The Lown Institute calculated fair share spending based on 2019 IRS Form 990. For systems in which 2019 data were not available, data from 2018 were used. Fair share deficits and surpluses for each system were calculated by balancing the estimated value of hospital systems’ tax exemptions against the amount systems spent on charity care and community investment— including community health improvement activities, contributions to community groups, community building activities, and subsidized healthcare services. Only private nonprofit hospitals with available IRS data were included in the analysis.

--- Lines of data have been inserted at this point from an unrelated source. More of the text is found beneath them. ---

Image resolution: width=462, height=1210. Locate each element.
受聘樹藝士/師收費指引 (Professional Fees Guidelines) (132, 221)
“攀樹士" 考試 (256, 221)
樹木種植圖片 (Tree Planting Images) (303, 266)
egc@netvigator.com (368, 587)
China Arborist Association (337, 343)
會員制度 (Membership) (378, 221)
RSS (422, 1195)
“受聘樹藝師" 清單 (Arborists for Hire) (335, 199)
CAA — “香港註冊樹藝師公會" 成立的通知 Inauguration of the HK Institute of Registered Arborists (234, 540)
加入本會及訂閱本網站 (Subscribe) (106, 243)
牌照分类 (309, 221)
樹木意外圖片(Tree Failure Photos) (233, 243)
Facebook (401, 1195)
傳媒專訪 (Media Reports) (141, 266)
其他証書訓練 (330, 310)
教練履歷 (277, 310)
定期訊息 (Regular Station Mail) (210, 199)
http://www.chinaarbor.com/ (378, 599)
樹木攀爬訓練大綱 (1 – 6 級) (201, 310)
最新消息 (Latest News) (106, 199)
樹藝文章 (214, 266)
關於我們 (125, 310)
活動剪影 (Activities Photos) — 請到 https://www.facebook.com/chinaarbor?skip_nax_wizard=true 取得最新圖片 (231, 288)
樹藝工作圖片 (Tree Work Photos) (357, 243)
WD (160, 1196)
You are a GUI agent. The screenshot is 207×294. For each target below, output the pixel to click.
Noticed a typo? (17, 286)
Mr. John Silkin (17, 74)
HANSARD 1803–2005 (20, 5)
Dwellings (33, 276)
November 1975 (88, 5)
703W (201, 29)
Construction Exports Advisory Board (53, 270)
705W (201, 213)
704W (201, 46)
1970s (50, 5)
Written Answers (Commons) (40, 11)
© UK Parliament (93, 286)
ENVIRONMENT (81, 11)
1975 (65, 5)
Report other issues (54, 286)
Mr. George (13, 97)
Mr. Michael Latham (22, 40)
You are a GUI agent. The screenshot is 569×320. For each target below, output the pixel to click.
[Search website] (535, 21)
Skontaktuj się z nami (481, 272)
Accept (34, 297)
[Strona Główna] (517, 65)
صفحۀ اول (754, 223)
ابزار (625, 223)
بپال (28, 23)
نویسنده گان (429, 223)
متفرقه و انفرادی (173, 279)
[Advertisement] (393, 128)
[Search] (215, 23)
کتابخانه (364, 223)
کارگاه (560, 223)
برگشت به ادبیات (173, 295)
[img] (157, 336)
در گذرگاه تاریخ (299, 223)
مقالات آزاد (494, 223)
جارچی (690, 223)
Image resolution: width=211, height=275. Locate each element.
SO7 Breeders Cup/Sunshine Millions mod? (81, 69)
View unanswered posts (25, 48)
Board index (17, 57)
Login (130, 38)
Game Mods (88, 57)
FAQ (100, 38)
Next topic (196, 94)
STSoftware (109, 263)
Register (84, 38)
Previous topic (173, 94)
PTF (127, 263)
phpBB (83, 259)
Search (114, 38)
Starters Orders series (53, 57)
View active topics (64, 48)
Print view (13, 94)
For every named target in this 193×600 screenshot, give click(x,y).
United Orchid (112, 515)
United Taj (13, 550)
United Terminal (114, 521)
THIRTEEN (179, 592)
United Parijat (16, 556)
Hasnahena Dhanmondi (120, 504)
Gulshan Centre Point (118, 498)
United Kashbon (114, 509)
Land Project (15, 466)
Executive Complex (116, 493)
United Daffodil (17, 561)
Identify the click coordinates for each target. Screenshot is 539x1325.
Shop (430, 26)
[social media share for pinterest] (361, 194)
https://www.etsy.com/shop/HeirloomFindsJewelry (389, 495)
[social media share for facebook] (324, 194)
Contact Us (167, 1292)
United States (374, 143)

St. Luke’s fair share surplus stands in stark contrast to the fair share deficits of the vast majority of other health care systems locally and across the country.

The Lown Institute determined that 227 of the 275 systems studied had fair share deficits, meaning they spent less on charity care and community investment than the value of their tax exemption. Adding the fair share deficits of all hospital systems together reveals $18.4 billion in stranded dollars that could have been used to advance health equity, housing, food insecurity, and other local needs.

Founded in 1973 by Nobel Peace Prize winner Bernard Lown, MD, developer of the defibrillator and cardioverter, the Lown Institute believes that a radically better system of health is possible and generates bold ideas towards that goal.